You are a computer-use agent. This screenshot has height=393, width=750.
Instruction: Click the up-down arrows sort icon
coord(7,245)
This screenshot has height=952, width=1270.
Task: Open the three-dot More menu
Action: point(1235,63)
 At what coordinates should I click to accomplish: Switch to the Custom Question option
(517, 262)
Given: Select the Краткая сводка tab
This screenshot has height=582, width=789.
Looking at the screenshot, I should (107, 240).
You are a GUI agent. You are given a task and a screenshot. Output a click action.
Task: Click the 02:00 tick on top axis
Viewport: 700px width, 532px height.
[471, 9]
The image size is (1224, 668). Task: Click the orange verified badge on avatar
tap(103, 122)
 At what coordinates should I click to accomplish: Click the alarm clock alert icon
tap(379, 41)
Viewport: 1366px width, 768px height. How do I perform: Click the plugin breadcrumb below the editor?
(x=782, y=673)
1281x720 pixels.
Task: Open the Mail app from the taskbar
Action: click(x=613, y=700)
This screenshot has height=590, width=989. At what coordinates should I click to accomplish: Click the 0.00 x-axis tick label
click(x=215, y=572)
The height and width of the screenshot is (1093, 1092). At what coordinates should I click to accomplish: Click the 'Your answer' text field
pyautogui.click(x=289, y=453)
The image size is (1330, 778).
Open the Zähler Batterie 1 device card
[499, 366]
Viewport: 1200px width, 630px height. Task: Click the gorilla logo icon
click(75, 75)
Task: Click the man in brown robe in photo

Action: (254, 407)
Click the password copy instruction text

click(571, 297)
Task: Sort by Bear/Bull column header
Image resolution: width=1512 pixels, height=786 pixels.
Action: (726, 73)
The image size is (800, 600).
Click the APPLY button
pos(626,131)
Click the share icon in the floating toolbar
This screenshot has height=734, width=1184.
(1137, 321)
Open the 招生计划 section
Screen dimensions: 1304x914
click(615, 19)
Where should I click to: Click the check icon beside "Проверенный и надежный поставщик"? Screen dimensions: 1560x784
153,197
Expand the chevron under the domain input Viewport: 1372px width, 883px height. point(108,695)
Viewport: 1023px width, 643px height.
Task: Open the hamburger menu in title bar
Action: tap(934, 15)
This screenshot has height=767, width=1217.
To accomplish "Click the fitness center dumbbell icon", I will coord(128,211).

Task requirements — Update the records above by replacing every instance of "At what coordinates should I click to accomplish" with "Where should I click to carry out", leaving everything else unchanged.

Written answer —
You are a computer-use agent. This screenshot has height=393, width=750.
Instruction: Click the up-down arrows sort icon
coord(7,245)
This screenshot has height=952, width=1270.
Task: Open the three-dot More menu
Action: point(1235,63)
 Where should I click to carry out: Switch to the Custom Question option
(517, 262)
Given: Select the Краткая сводка tab
This screenshot has height=582, width=789.
Looking at the screenshot, I should (107, 240).
You are a GUI agent. You are given a task and a screenshot. Output a click action.
Task: Click the 02:00 tick on top axis
Viewport: 700px width, 532px height.
[471, 9]
The image size is (1224, 668). Task: Click the orange verified badge on avatar
tap(103, 122)
 Where should I click to carry out: Click the alarm clock alert icon
tap(379, 41)
Viewport: 1366px width, 768px height. How do I perform: Click the plugin breadcrumb below the editor?
(x=782, y=673)
1281x720 pixels.
Task: Open the Mail app from the taskbar
Action: click(x=613, y=700)
This screenshot has height=590, width=989. Where should I click to carry out: Click the 0.00 x-axis tick label
click(x=215, y=572)
The height and width of the screenshot is (1093, 1092). Where should I click to carry out: Click the 'Your answer' text field
pyautogui.click(x=289, y=453)
The image size is (1330, 778).
Open the Zähler Batterie 1 device card
[499, 366]
Viewport: 1200px width, 630px height. Task: Click the gorilla logo icon
click(75, 75)
Task: Click the man in brown robe in photo

Action: (254, 407)
Click the password copy instruction text

click(571, 297)
Task: Sort by Bear/Bull column header
Image resolution: width=1512 pixels, height=786 pixels.
Action: (726, 73)
The image size is (800, 600).
Click the APPLY button
pos(626,131)
Click the share icon in the floating toolbar
This screenshot has height=734, width=1184.
(1137, 321)
Open the 招生计划 section
Screen dimensions: 1304x914
click(615, 19)
Where should I click to: Click the check icon beside "Проверенный и надежный поставщик"? Screen dimensions: 1560x784
153,197
Expand the chevron under the domain input Viewport: 1372px width, 883px height. point(108,695)
Viewport: 1023px width, 643px height.
Task: Open the hamburger menu in title bar
Action: tap(934, 15)
This screenshot has height=767, width=1217.
To accomplish "Click the fitness center dumbbell icon", I will coord(128,211).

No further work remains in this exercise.